Lawmakers Say Rule Strays From Congressional Intent, International Standards
During a two-month public comment period on the rule this spring, seventy-four out of eighty-eight submissions recommended the SEC adopt a stronger rule to implement Section 1504, according to the Publish What You Pay coalition, which has been advocating for stronger transparency laws for extractive industries and fighting the SEC’s current version of the rule.
A number of Democratic lawmakers wrote comments in opposition to the new version of the rule, saying it strayed from Congress’s intent in the Dodd-Frank Act and did not have adequate transparency requirements to align with the existing international standards on reporting requirements.
The international body which develops those standards, the Extractive Industries Transparency Initiative, (which the United States exited in 2017), encouraged the SEC to align its reporting requirements with the EITI’s, writing, “In resource-rich countries, transparency of natural resource revenues is critical to ensuring that citizens can hold their governments and the industry to account.”

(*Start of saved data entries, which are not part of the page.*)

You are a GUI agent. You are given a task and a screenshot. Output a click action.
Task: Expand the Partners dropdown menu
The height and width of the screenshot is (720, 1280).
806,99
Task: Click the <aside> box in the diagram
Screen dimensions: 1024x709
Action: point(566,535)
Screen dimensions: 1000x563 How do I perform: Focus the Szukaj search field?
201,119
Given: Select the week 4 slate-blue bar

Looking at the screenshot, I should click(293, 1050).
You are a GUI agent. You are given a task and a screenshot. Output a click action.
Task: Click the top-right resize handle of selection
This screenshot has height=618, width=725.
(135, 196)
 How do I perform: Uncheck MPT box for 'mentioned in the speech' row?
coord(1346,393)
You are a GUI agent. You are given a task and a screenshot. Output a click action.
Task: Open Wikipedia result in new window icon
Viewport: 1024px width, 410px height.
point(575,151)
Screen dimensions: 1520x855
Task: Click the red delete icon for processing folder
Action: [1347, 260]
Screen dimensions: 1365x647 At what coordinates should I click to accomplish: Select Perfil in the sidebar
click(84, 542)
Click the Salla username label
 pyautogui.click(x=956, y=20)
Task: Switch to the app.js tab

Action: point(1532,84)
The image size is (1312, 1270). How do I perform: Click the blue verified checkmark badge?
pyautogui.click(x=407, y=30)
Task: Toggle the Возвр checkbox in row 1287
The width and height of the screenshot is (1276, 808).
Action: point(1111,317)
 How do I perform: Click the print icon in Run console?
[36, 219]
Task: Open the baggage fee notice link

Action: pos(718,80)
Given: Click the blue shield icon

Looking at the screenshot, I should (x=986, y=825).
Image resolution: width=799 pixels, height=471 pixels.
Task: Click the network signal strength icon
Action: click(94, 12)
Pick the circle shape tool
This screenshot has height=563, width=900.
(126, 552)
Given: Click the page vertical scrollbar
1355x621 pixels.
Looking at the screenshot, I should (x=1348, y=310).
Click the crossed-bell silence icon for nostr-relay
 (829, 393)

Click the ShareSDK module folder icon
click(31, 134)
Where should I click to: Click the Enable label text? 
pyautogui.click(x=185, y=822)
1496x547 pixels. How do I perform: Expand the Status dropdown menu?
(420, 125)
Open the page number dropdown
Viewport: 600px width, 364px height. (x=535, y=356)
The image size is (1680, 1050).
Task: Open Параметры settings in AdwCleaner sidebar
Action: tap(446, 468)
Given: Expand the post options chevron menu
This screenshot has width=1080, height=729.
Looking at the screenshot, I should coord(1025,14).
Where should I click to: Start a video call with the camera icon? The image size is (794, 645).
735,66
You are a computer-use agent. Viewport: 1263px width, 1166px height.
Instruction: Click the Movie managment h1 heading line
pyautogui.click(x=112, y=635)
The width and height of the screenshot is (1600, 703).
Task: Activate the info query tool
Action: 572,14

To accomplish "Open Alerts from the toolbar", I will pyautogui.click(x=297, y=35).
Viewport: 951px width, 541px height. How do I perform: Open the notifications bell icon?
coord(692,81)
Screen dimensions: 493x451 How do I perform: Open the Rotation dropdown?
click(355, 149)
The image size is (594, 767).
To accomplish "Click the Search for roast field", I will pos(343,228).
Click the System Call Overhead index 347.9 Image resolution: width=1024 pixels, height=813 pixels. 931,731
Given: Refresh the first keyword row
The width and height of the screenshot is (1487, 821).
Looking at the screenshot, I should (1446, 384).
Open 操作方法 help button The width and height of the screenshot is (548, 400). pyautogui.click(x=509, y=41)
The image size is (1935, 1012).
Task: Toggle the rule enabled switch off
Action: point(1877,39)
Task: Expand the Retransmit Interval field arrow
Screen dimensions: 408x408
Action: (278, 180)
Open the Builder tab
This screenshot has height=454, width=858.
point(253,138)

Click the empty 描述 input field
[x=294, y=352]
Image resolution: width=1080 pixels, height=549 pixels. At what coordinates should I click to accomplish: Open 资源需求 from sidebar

Meanwhile, the groups that have been working to undermine Section 1504 were pleased with the new rule. The US Chamber of Commerce applauded the SEC’s proposed rule, while the API, the oil industry trade group, expressed support for most aspects of the rule and asked for even looser reporting requirements.
“Though we appreciate that the [SEC] included several provisions in these proposed rules that would make this type of public reporting significantly less problematic, we continue to have concerns that final rules requiring individual companies to disclose publicly their payments to governments would be inconsistent with the commission’s statutory obligations and unnecessary in light of the commission’s alternative (a public compilation),” wrote API vice president for corporate policy Stephen Comstock.
A spokesperson for the Publish What You Pay coalition said in an email that the group expects the rule that the SEC votes on to look substantially similar to the draft proposal.
The coalition’s US director Kathleen Brophy said in a statement: “If SEC Chair Jay Clayton passes a weak rule for Section 1504 that fails to mandate strong public disclosure from the fossil fuel industry, it will be one final giveaway from a corrupt administration to a dying industry.”